The Ultimate Guide to Fine-Tuning Foundation Models on AWS Sagemaker

Comparing LoRA, QLoRA, & full fine-tuning approaches with cost analysis!

The present & future of LLMs is more towards Specialization instead of Generalization. Even though there are many LLMs available, in most of the cases, you cannot use them, because either they are license-based (incur cost & data leakage issue), or they are open source, providing not up to the mark performance. The unacceptable performance is expected in the cases when you have your own data, which can be of any use case, but since it's specific data, you cannot expect any model to be an expert on that. Hence, we need Fine-tuning as the solution.

In this blog, we will discuss Fine-Tuning, its major types, the implementation of each type, & their comparison (including cost comparisons), as well as the proper use-cases for each type, which will make you an expert in this field.

Let’s begin!

Understanding Fine Tuning & its types!

What is Fine-Tuning?

Fine-tuning is the process of being better continuously in a field by understanding & adapting the details of that field, even though you are already good at many fields.

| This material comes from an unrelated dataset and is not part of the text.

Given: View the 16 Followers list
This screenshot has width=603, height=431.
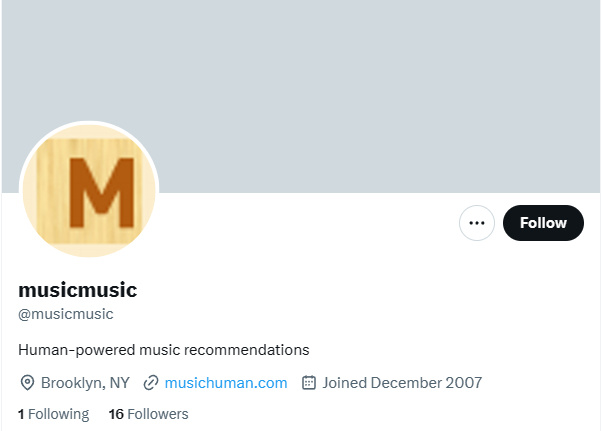Looking at the screenshot, I should (x=148, y=414).
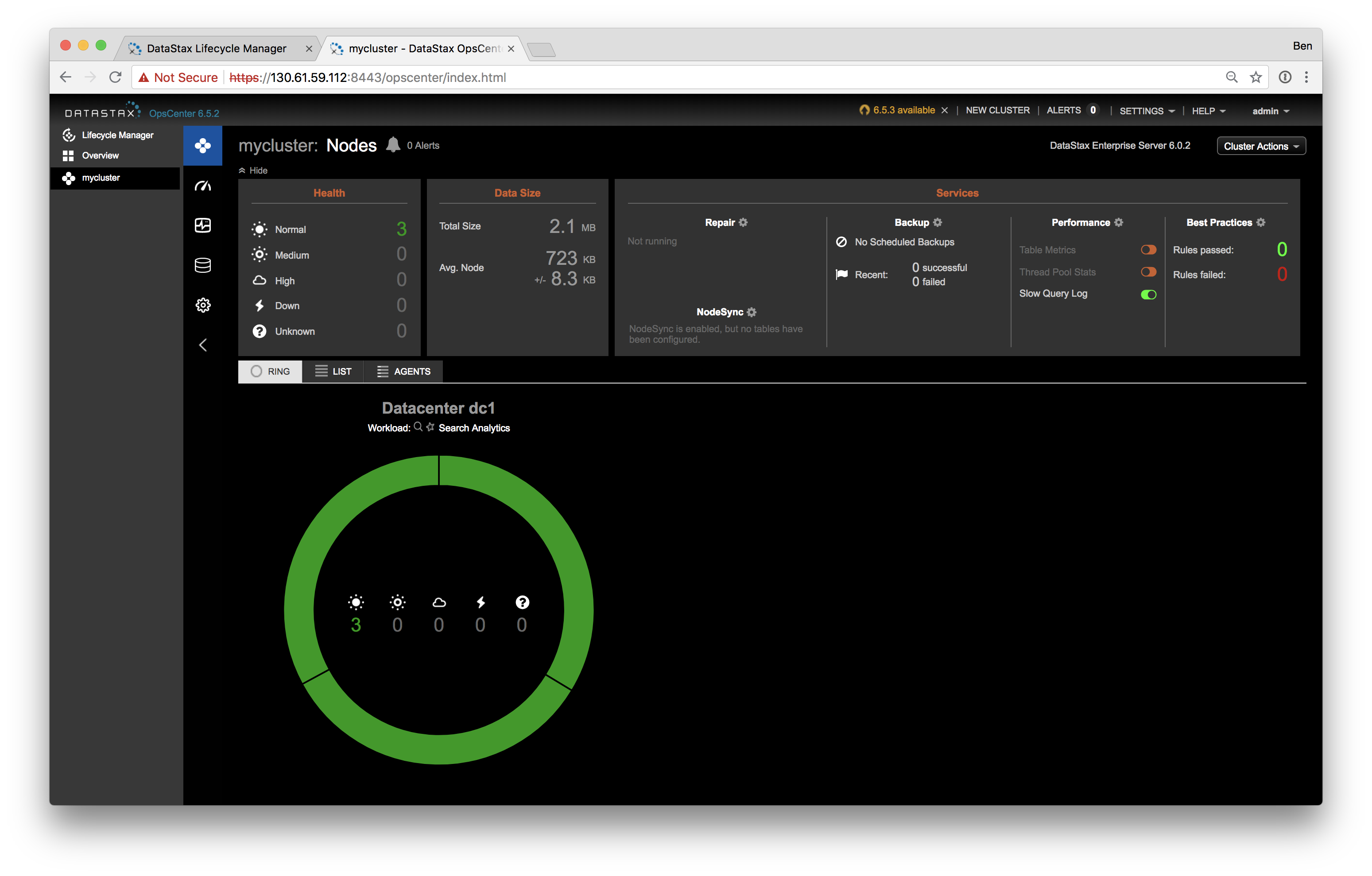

In AI terminology, it will be to make a general LLM specialized in a particular field by repeatedly training that model on the data available for that particular field.

Real-World Analogy: Improcing yourself as a Chef in preparing North Indian Food even though you know how to cook multi-cuisine.

Now, it's time to discuss the major types of fine-tuning being used to fine-rtune LLMs.

Full Fine Tuning! 🥇

This is the most expensive process as it will update all parameters of the LLM during the process. It’s like instead of renovating an office, you are rebuilding all the infrastructure, rewiring all the electric circuits, etc.

For reference to one of the models used in this blog, Llama2–7B, it has 7 billion parameters. In full Fine Tuning, all 7 billion parameters will be updated. Hence, this process is most expensive in terms of time & cost.

What will be the Process for full fine-tuning?

Load all the parameters of the pre-trained LLM, for example, LLama2–7B.
Feed training data to the LLM, which is the forward pass, so that the model can understand the patterns.
Calculate gradients for all the 7B parameters in the backward pass.
Update all 7B parameters based on the gradients.
Repeat the process for the defined number of epochs. (More epochs means more time and money spent, and generally better performance, which will saturate after some epochs, which will vary based on many things)

Use-cases

When you are not constrained by the resources (cost & time)
You want to rewire the model completely
When you cannot compromise on accuracy even slightly
When there are Specific compliance requirements from some companies/industries/government.

LoRA (Low Rank Adaptation)! 🥈

This method is categorized under Parameter-Efficient Fine-Tuning (PEFT). It is like a revolution in the LLM Fine Tuning to save cost & time.

It works on the foundations of Matrix Decomposition.

In Technical terminology, LoRA will decompose the updates into smaller matrices instead of updating the full weight matrix for LLM.

In real-world terminology, it’s like creating a recipe to update an image in low rank decomposition instead of updating the image by updating every pixel.

Weight update equations

Normal Equation: W(new) = W(Original) + weight_update

LoRA Equation: W(new) = W(Original) + BxA

For Example: If the weight_update matrix shape is 2048*2048 = 4 Million Parameters, LoRA, will insert 2 low level matrices (B & A) which will be of shape (2048 * 4) & (4 * 2048) respectively, when we multiply them, we get the same original shape based on matrix multiplication rule, however, total parameters to be updated will be (2048 * 4) + (2048 * 4), which is around 16K parameters.

This is around 96% reduction in trainable parameters. This is the power of LoRA.

What will be the Process for LoRA fine-tuning?

It will freeze the original weights of the LLM, i.e., W(Original) will be fixed.
Small decomposed matrices (B & A) are added to the existing layers.
Decomposed matrices will be updated.
Create W(New) by merging the W(Original) & the decomposed matrices (B&A) on the fly.

Use-cases

You need massive training resources savings (cost, GPU, time); however, you are ready to make a slight compromise on accuracy as compared to Full Fine Tuning.
You want to preserve the general knowledge of the LLM, but want to make it specialized in some data/field/domain.
You are fine with a slight inference dealy which will be caused by the computation of decomposed matrices (unless these are merged finally into the weights).

QLoRA (Quantized LoRA)! 🥉

This is exactly LoRA with different representations of weights to save memory.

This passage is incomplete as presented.